She and Abraham laugh themselves silly, but a year later a child is born and given the name Isaac, “laughter,” or “he who laughs.” Although it is up to him to carry on to the fulfillment of the promises made, “He Who Laughs” becomes the one who sees the knife gripped in his father’s hand about to sacrifice him to the same Lord of the Promises, until, lo and behold, an angel say, “OK, that’s far enough! There is a ram nearby. Sacrifice that instead and let the boy live.”

Yet, for this all to go forward the boy needs a wife and child. Abraham arranges for Rebekah to be that wife. All looks well until she too remains barren for twenty years. [Genesis 25:19-34] One would think Yahweh, he who utters promises, might make it all easier. Nevertheless, Isaac appeals for help, and Rebekah conceives – not one, but two children ‘struggle’ within her we are told. The Hebrew is more like they are crushing one another, a sign of future struggles. Now Rebekah cries to the Lord in despair, “If it is to be this way, why do I live?”

The Lord replies with what can only be described as an oracle: Two nations are in your womb, and two peoples born shall be divided; the one shall be stronger than the other, the elder shall serve the younger. Sure enough, first comes the strong and hairy one, Esau who becomes a great hunter, followed by Jacob, literally “the heel-grabber,” apparently trying to pull Esau back so as to emerge ahead of him. “Heel-grabber” really means more like “trickster,” “scoundrel,” or “rascal.” This is not a compliment. He, we are told, attends the flocks and lives in tents. Yet, as the younger, how odd it seems that he will be the one to further the promises made. There is trouble in the tenthold. Isaac “loves” Esau, while Rebekah “loves” the Trickster.

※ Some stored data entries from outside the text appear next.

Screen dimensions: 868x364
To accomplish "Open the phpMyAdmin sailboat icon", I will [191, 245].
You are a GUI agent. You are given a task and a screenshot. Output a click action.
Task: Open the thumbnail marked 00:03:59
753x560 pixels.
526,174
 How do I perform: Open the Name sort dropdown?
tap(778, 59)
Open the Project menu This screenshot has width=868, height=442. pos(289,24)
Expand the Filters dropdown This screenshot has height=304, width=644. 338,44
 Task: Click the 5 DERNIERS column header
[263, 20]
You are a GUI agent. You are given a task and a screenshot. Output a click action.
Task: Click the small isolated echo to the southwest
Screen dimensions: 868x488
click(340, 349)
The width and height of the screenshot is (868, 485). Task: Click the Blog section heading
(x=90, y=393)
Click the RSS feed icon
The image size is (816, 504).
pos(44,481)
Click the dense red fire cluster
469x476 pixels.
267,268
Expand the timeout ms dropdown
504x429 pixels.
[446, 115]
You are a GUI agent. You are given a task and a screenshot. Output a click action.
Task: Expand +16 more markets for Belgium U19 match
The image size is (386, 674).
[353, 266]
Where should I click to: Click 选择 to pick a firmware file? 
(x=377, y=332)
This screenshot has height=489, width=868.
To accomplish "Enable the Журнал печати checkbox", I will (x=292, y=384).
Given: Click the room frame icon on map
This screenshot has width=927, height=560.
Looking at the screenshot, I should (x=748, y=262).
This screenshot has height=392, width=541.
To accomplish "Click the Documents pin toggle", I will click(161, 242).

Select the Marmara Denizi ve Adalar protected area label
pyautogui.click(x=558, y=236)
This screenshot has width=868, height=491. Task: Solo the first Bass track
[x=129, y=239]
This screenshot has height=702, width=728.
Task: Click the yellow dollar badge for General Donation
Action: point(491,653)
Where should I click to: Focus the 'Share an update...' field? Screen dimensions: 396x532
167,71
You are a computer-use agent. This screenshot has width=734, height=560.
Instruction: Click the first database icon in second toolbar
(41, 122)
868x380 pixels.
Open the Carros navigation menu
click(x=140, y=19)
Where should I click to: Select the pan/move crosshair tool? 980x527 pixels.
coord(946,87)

Indeed, he tricks his brother Esau to give up his birthright for a bowl of lentil stew. This appears to be OK with the Lord, thus upturning the rights of primogeniture. This also means he will be the spiritual and ancestral head of the family. Just to make sure, Rebekah conspires to trick the now old and blind Isaac into blessing Jacob disguised as Esau. The last is now first. Soon, however, Esau wants to kill his brother and retain his birthright. Rebekah urges Jacob to leave.

While on the lam, Yahweh renews the promises to Jacob. He who contrived to gain an undeserved birthright and blessing is now described as the one through whom the entire human family will receive blessing! Yet this is no accident, no “fluke” of history. It is the unfolding intention of God who, Jacob’s unsavory character notwithstanding, promises to accompany the fugitive in order to ensure his safety and well-being. The solitary Jacob is solitary no more: “Know that I am with you and will keep you wherever you go” [Gen 28:15] Yahweh’s eternal presence is secured.

Jacob is renamed Israel by the Lord, meaning “he who has struggled with God.” Things do not go any more smoothly for Jacob as Israel. Esau remains out to get him. His relative Laban tricks him to marrying not one but two of his daughters, Leah and Rachel! Jacob never gives up his trickery, but remains loyal to Yahweh and demands the same loyalty of all his family which is, as the original promise suggests, quite numerous eventually becoming twelve tribes headed up by his twelve sons.

Yet, throughout this odd and daring narrative, among circumstances that seem deadly and insurmountable, Israel is to remember that Yahweh is with them, the promises remain in force, and that Israel is not to surrender the life of its destiny to present circumstance.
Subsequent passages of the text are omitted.